Sniffing the Wireless Traffic of MIT Students
An anonymous reader writes "Someone got permission to sniff the wireless traffic during an MIT class. The professor: none other than Robert Morris, creator of the first Internet worm! The lecture: computer security! I love it."
Highest number of packets: MDNS (Multicast-DNS, Zeroconf) with a whopping 30% of all packets. Because computer Barbie says: Configuration is hard.
Yeah, you could say that : http://edc.carleton.ca/blog/wp-content/uploads/2008/11/1480737317_0d5042886b1.jpg
It beats sniffing MIT students. Trust me.

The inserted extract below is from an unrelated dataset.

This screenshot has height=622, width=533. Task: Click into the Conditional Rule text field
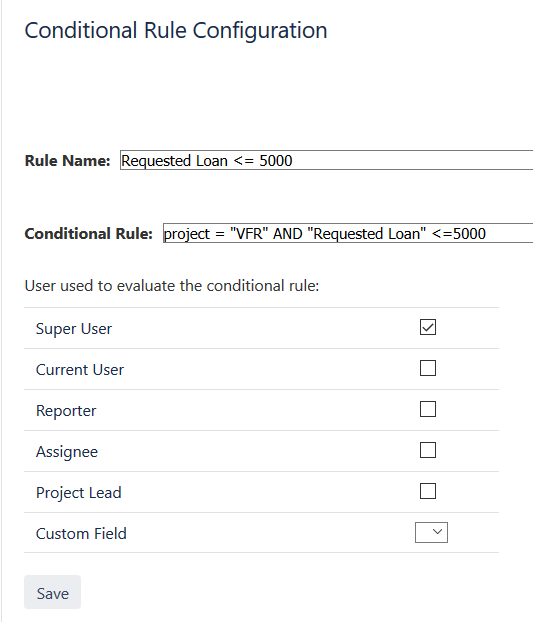[x=348, y=233]
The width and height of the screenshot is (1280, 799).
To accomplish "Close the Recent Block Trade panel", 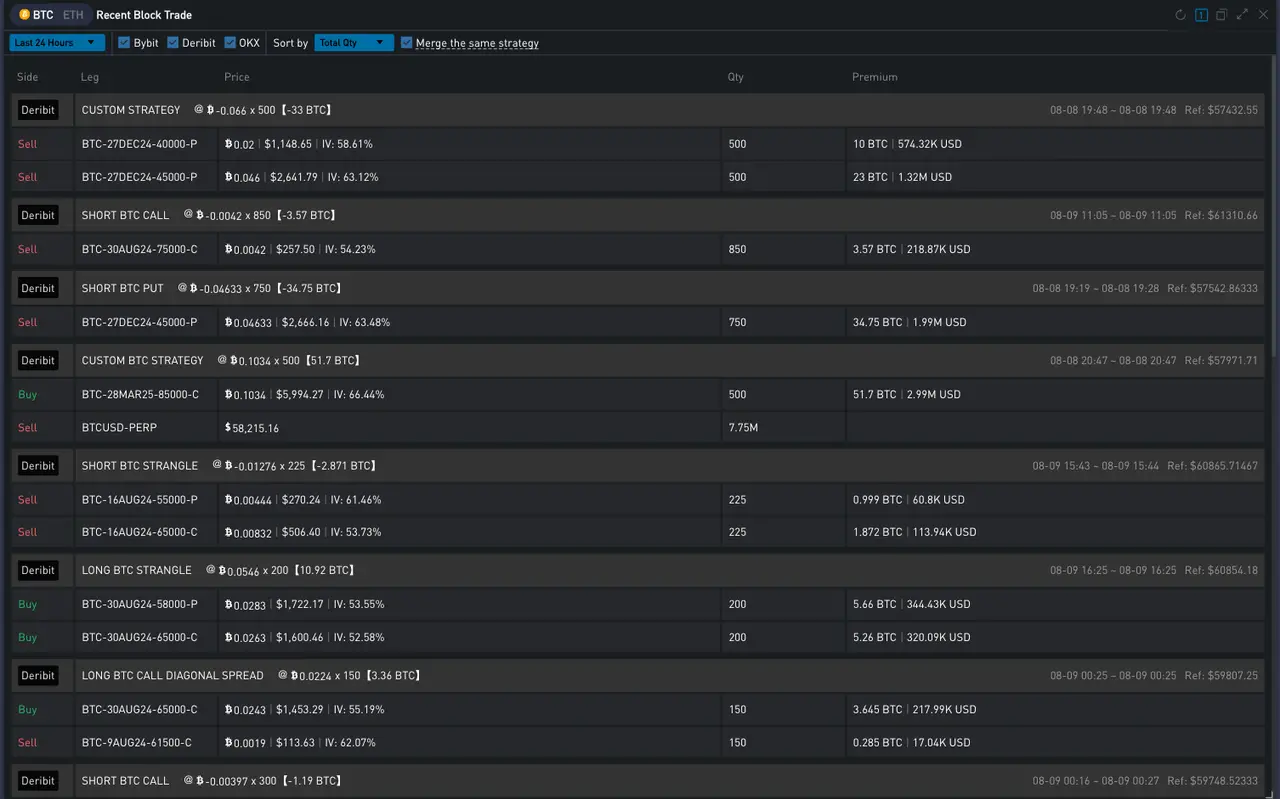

There is a lot to be said for work ethic. Trust me, I know. I'm posting this from work.
Nothing new here. The same thing was done in 2005 when I was in the class. It was done by the professor himself and the next day he was able to display the IM conversation two kids were having in the class. One end was encrypted so he didn't think he could be caught, but the other end was not, so the prof was able to display the chat. Basically the chat had something to do about how bored the student was. It was quite amusing.
At my school (ASU), after sniffing one lecture, I threw up a little in my mouth. Damned sweaty bohemians that think a magic crystal works as deodorant. Not in Arizona heat...
Don't kid yourself. It's the size of the regexp AND how you use it that counts.
Pose much of a challenge - shooting a single asteroid?
I'd rather pick my bellybutton, but to each their own..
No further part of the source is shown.